-- Start Data supplied --

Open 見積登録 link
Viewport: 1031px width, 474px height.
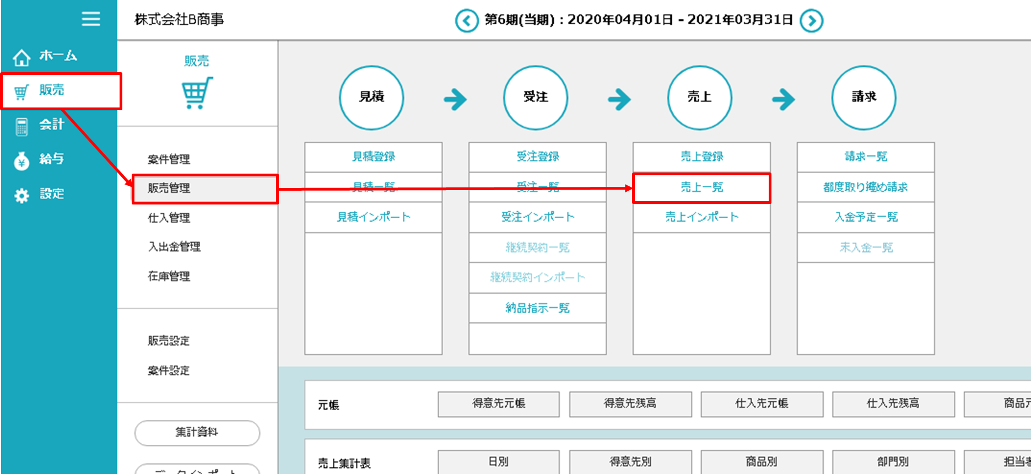tap(373, 157)
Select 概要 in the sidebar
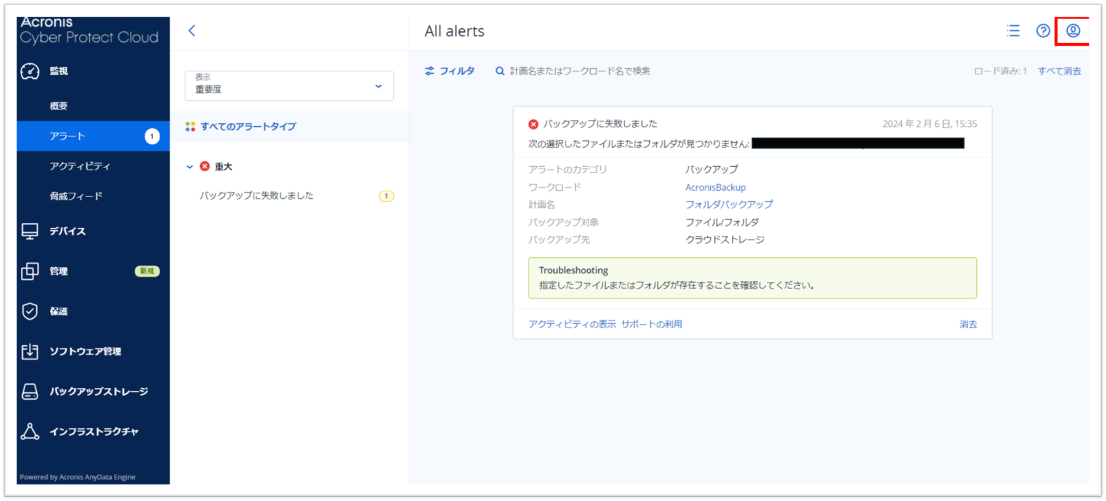This screenshot has width=1106, height=501. tap(58, 106)
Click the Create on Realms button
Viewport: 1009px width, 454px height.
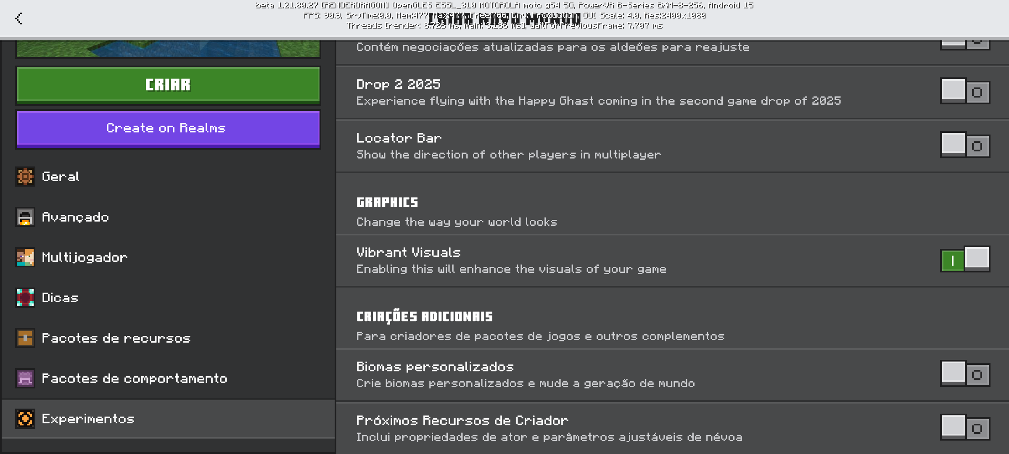pos(168,128)
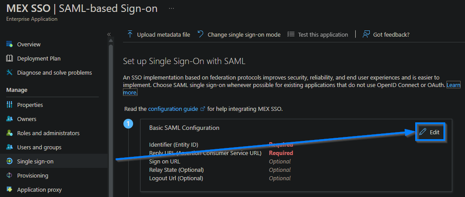The height and width of the screenshot is (197, 465).
Task: Click Diagnose and solve problems wrench icon
Action: (x=9, y=72)

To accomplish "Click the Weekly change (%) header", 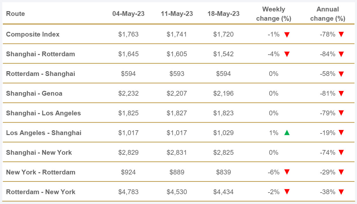I will pyautogui.click(x=274, y=14).
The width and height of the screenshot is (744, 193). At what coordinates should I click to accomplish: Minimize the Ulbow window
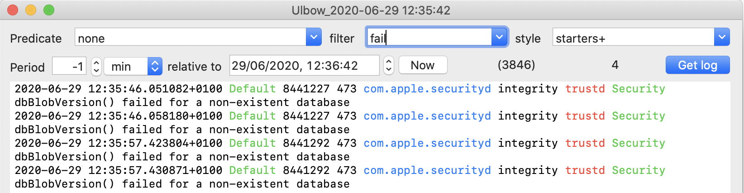[31, 10]
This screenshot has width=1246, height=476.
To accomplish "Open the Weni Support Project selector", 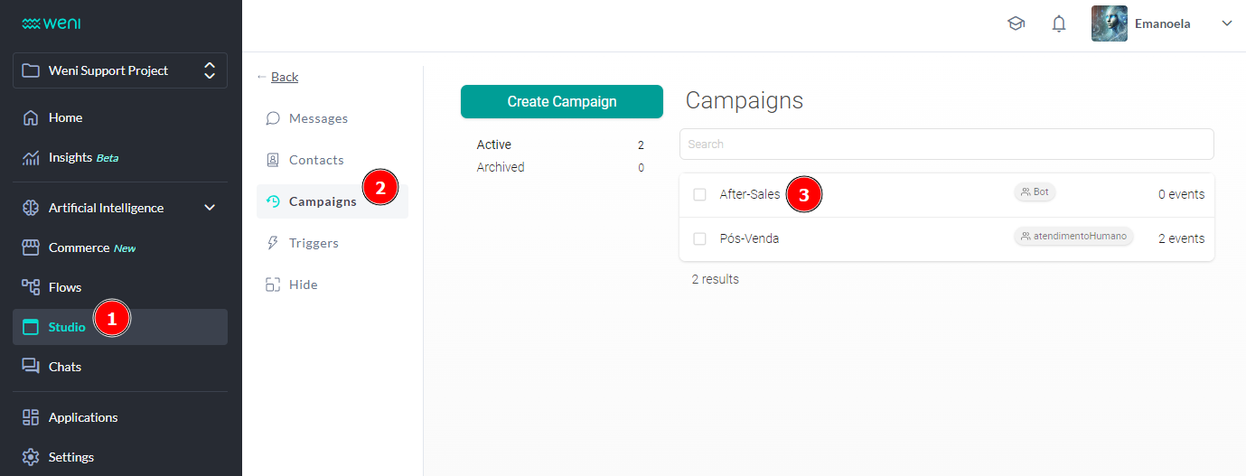I will tap(119, 70).
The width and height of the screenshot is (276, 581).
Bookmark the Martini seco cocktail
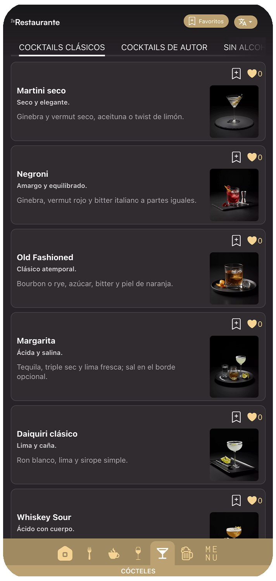point(236,74)
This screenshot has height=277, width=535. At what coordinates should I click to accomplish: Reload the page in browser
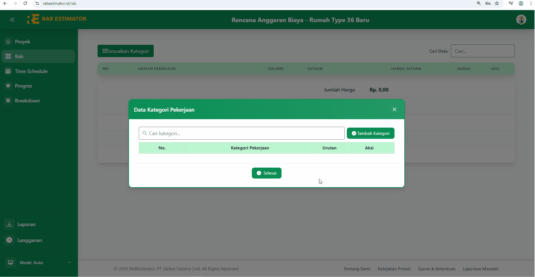click(x=25, y=3)
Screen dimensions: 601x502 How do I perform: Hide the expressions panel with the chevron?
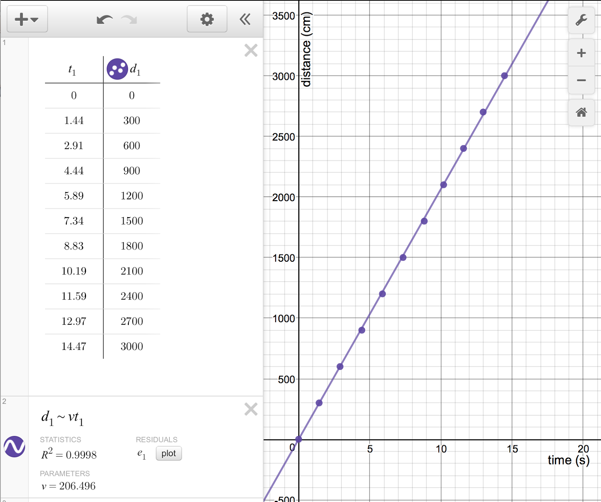point(245,20)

-- End Data supplied --

Could you format the records as a numbered list, from the line with "This screenshot has height=277, width=535." through the end of the records, with blank lines and the pictures left out?

1. This screenshot has height=277, width=535. At what coordinates should I click to accomplish: Reload the page in browser
2. click(x=25, y=3)
3. Screen dimensions: 601x502 How do I perform: Hide the expressions panel with the chevron?
4. point(245,20)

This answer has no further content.